Saved entries:
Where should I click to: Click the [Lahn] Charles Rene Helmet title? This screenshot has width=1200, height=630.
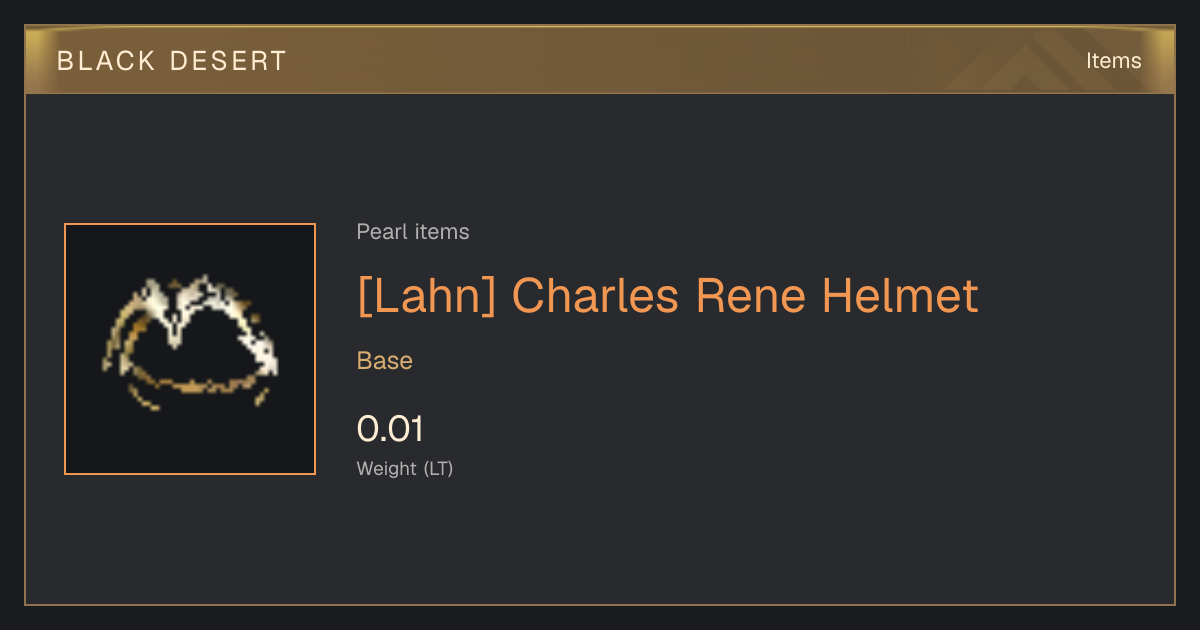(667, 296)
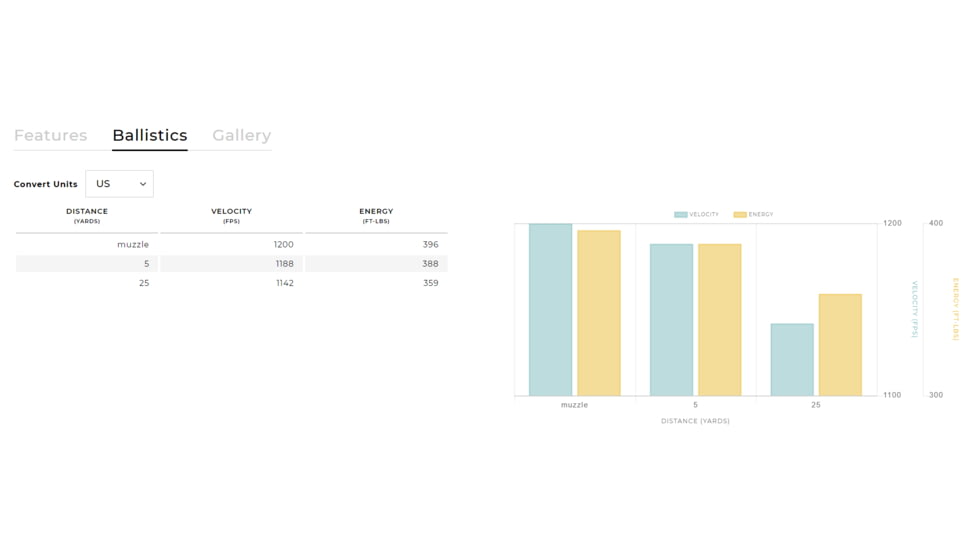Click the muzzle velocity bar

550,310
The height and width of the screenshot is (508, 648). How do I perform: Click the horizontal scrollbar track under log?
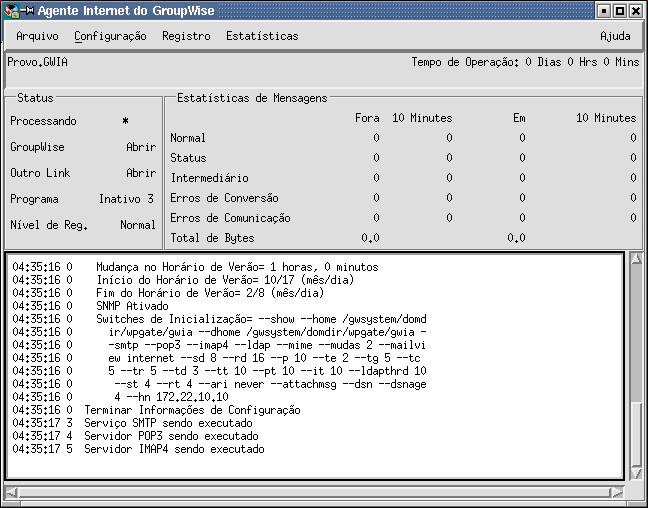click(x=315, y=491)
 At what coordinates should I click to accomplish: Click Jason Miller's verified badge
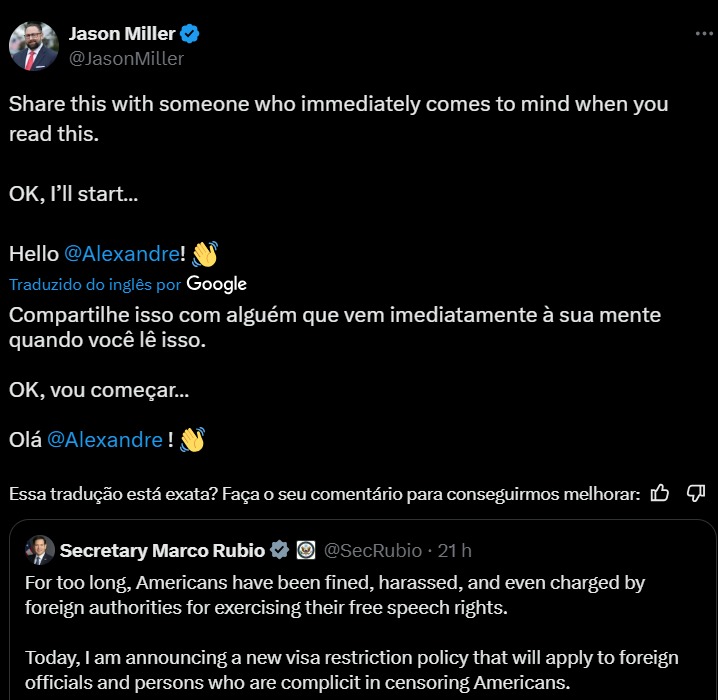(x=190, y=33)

### What is needed
Leaving the pictures out, reproduce the entries above exactly.

### Solution for this exercise
Where should I click to: Click the [Lahn] Charles Rene Helmet title? This screenshot has width=1200, height=630.
(667, 296)
Click the muzzle velocity bar

550,310
The height and width of the screenshot is (508, 648). How do I perform: Click the horizontal scrollbar track under log?
click(x=315, y=491)
 At what coordinates should I click to accomplish: Click Jason Miller's verified badge
(x=190, y=33)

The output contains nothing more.